> What the task requires
Extend the post about building a Redis-compatible server in Rust, picking up right after its final sentence.

> Selected excerpt
◆ ◆ ◆ ◆ ◆ ◆ ◆
Saksham Kapoor

Posted on Mar 24

I Built a Redis Server in Rust — and Found Where It Breaks

#systems #ai #programming #opensource

Most developers use Redis like this:

SET key value
GET key

It feels instant. Effortless.

But once you try building Redis yourself, you realize:
• concurrency is the real problem
• locks kill performance faster than logic
• observability itself can become a bottleneck

So I built RustRedis — a Redis-compatible server in Rust — to understand what actually happens under load.

This wasn’t about features.

It was about answering one question:

Where does performance actually break under concurrency?

🔗 Full Project

Code + benchmarks: Github Link

1. System Design

The server follows a task-per-connection model:

Client → TCP → Tokio Task → Command Execution → Shared DB

Each connection:
• parses RESP protocol
• executes commands
• returns responses

All tasks share a central database.
◆ ◆ ◆ ◆ ◆ ◆ ◆
> Data rows
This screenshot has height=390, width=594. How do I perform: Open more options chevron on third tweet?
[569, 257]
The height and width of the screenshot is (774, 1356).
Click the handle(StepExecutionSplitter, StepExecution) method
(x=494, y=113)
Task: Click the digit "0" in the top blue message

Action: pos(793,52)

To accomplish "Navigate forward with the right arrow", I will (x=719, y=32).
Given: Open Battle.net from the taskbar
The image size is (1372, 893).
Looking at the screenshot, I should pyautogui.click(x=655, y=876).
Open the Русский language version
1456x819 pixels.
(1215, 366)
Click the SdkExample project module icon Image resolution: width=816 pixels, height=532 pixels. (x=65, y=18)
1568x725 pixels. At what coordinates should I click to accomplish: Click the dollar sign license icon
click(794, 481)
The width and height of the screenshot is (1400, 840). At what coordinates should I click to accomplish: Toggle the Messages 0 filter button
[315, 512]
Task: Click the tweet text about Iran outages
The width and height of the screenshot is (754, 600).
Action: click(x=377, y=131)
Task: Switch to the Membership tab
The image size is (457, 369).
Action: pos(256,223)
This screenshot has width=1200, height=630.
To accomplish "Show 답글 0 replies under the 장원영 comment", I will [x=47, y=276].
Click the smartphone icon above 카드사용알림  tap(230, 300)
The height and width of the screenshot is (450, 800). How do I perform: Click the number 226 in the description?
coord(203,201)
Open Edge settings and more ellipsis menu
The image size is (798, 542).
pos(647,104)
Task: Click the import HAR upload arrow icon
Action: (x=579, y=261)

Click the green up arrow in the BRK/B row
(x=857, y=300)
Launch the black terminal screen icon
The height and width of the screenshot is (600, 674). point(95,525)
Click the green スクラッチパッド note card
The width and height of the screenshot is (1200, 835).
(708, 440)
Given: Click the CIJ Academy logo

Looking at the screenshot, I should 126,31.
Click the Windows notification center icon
◆ ◆ ◆ ◆ ◆ ◆ ◆
> Task response
Two implementations were tested:
• Mutex (global lock)
• DashMap (sharded locks)

This allows direct comparison of locking strategies.

2. The Real Problem: Concurrency

At low load, everything works fine.

At high load, everything changes.

The bottleneck is not:

❌ parsing
❌ networking

It is:

👉 shared state contention

3. Lock Contention (Where It Breaks)

With a global Mutex:
• all writes serialize
• threads queue behind each other
• throughput collapses

At high concurrency:
• p99 latency explodes
• throughput drops significantly

This is called:

👉 lock convoy effect

Even short critical sections become slow under contention.

4. DashMap vs Mutex

Replacing the global lock with DashMap (sharded locking):
• reduces contention
• allows parallel writes
• improves throughput significantly

At high concurrency:
• ~60% higher throughput
• ~40% lower latency

But:

👉 not free

Trade-offs:
• more overhead per operation
• complexity for full-scan operations

5. Observability Became a Bottleneck

This was unexpected.

Tracking metrics per command introduced:

👉 another shared structure

Three approaches were tested:

Global Mutex
• simple
• but severe contention

Sharded Metrics
• better scalability
• reduced lock contention

Thread-Local Batching
• no locks on hot path
• near-zero overhead

Key insight:

Observability can become a primary bottleneck under load.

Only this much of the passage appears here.